O risco de pessoas negras serem mortas no Brasil é três vezes maior do que entre pessoas não negras –e, pela primeira vez em dez anos, essa desproporção racial de assassinatos foi registrada em todas as 27 unidades federativas do país.
Para assassinatos com armas de fogo, o risco é 3,6 vezes maior para negros. As informações são do Índice Folha de Equidade Racial (Ifer), que mapeou as mortes violentas intencionais no Brasil.
Esse desequilíbrio racial entre vítimas de violência letal é menor na região Sul e maior no Nordeste, puxado pelos altos índices de Alagoas, Sergipe, Ceará e Paraíba.
Criado pelos economistas Sergio Firpo, Michael França e Alysson Portella o Ifer mede a exclusão de pretos e pardos de estratos privilegiados da sociedade e foi aplicado à desigualdade racial nas taxas de homicídios brasileiras.

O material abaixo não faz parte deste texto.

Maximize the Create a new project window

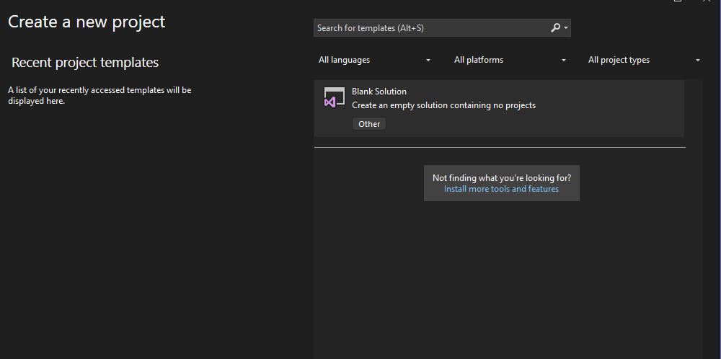[x=677, y=1]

O estudo foi realizado no âmbito do recém-criado Núcleo de Estudos Raciais, do Insper, a partir de informações de 2010 a 2020 dos sistemas de notificação do Ministério da Saúde. Participaram também os pesquisadores Fillipi Nascimento e Alisson Portella.

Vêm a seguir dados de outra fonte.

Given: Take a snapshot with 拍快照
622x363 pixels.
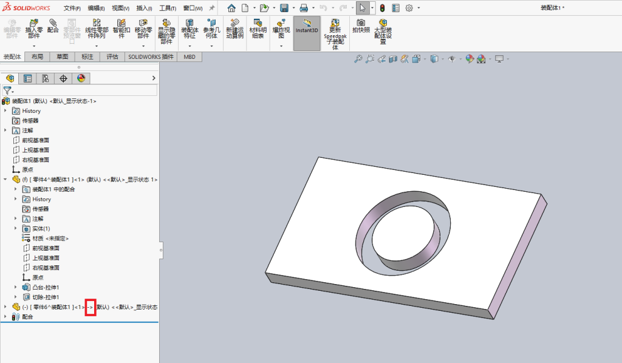Looking at the screenshot, I should tap(361, 26).
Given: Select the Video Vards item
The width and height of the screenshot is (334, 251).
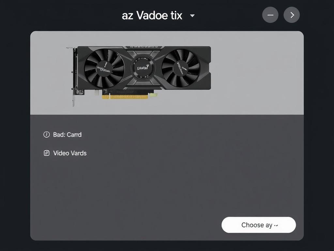Looking at the screenshot, I should pyautogui.click(x=65, y=153).
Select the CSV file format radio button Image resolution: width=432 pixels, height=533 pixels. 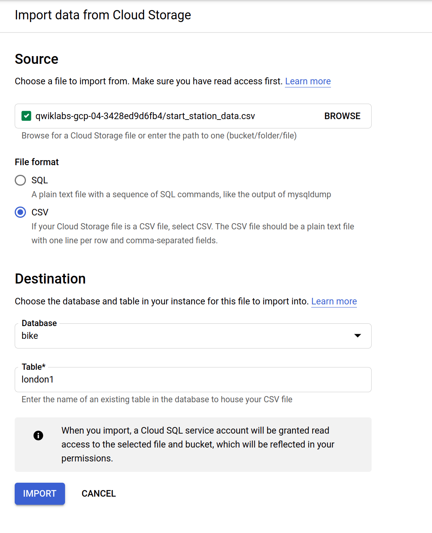pyautogui.click(x=20, y=212)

"Desde 2010, a taxa de homicídio de negros vem crescendo enquanto a de brancos vem caindo", aponta Firpo.
Para fazer o índice, os pesquisadores calcularam a taxa de homicídio para cada 100 mil habitantes dentro de cada grupo. A essas taxas foi aplicado o Índice de Equidade Racial (IER), desenvolvido pelos economistas, em uma escala de -1 a 1.
Se a taxa for zero, isso indica que a proporção de negros e não negros mortos segue a mesma proporção desses grupos na população em geral. Se o índice for negativo, a proporção de não negros assassinados é maior do que a de negros. Já se for postivo, a proporção de negros mortos é maior do que a de não negros.

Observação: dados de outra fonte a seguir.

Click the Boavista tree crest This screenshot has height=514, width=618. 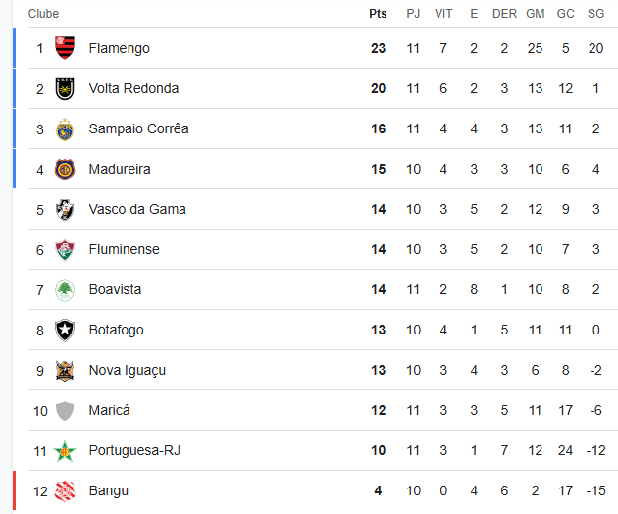(x=65, y=290)
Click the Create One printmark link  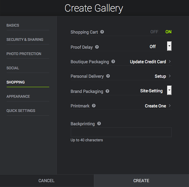156,106
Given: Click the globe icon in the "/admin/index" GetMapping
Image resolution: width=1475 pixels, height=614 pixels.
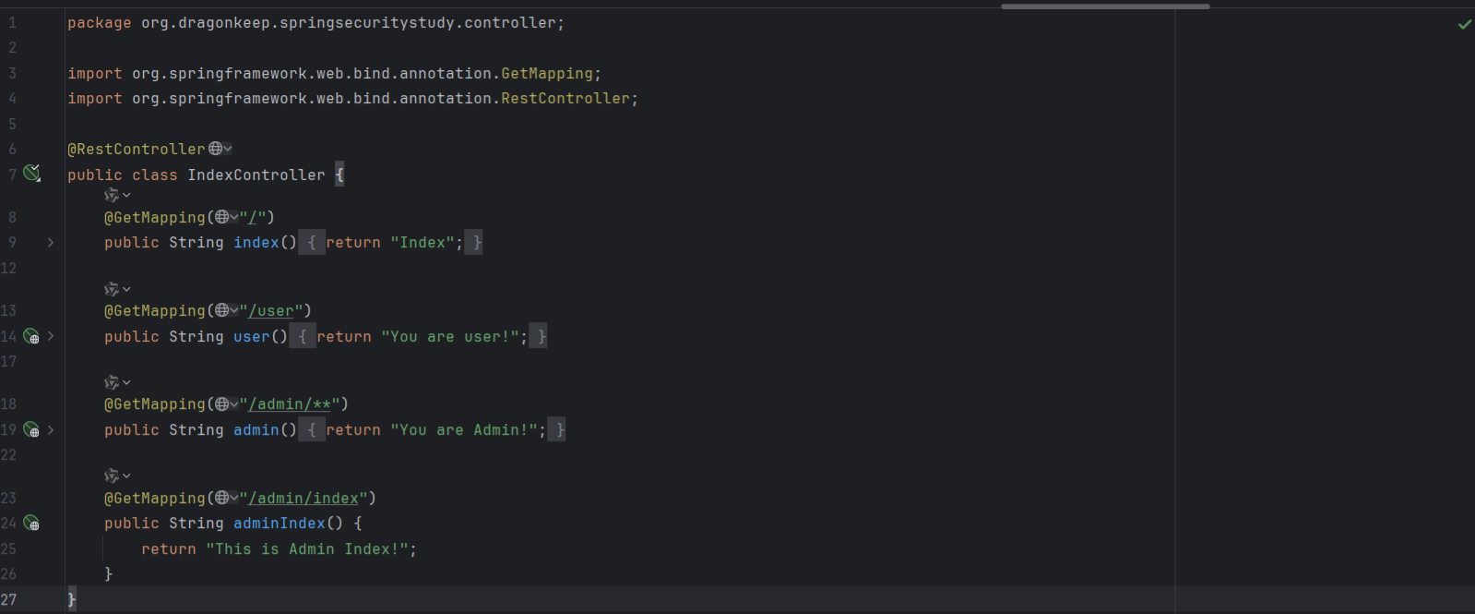Looking at the screenshot, I should [222, 498].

Em 2020, todos as 27 unidades da federação registraram números positivos --na edição anterior, referente aos dados de 2019, o Paraná era a única exceção, com maior proporção de mortes de não negros.
O caso mais radical é o do Ceará, que apresentava leve sobrerrepresentação de não negros em 2010 (-0,07) e saltou para o segundo lugar daqueles em que vítimas negras de homicídios estão mais sobrerrepresentadas (com 0,75). A liderança é de Alagoas, com 0,87.
No geral, o Nordeste registrou um índice de 0,59 em 2020. Em 2010, essa taxa era de 0,35 --ou seja, a desigualdade racial aumentou na região nesse período. Isso aconteceu, aliás, em todas as regiões do país.
O Sul, por exemplo, tinha um índice de -0,04 em 2010, o que indicava que a proporção de não negros mortos era maior que a de negros. Em 2020, o número foi de 0,16. Ou seja, embora a região siga com o menor desequilíbrio racial do país, negros passaram a ser proprocionalmente mais mortos do que não negros.
O estudo analisou as taxas de homicídios dos diversos grupos raciais do Brasil. "A taxa de homicídio de pardos é a mais alta no país, seguida da taxa de pretos. E, apesar de ser menos de 1% da população brasileira, os indígenas têm a terceira maior taxa de homicídios do país, num fenômeno alavancado pelos dados da região Norte", explica Firpo.
"Os dados do Ministério da Saúde têm uma defasagem de dois anos, e outras fontes já apontaram que, enquanto os homicídios caíram no Brasil, eles aumentaram na região Norte", explica o cientista político Pablo Nunes, coordenador do Cesec (Centro de Estudos em Segurança e Cidadania) e da Rede de Observatórios da Segurança. "Eu apostaria, portanto, que os próximos dois anos terão aumento ainda maior da participação de indígenas entre as mortes violentas no Brasil."
Para Nunes, impressiona que a participação de vítimas negras no total de mortes violentas aumente continuamente.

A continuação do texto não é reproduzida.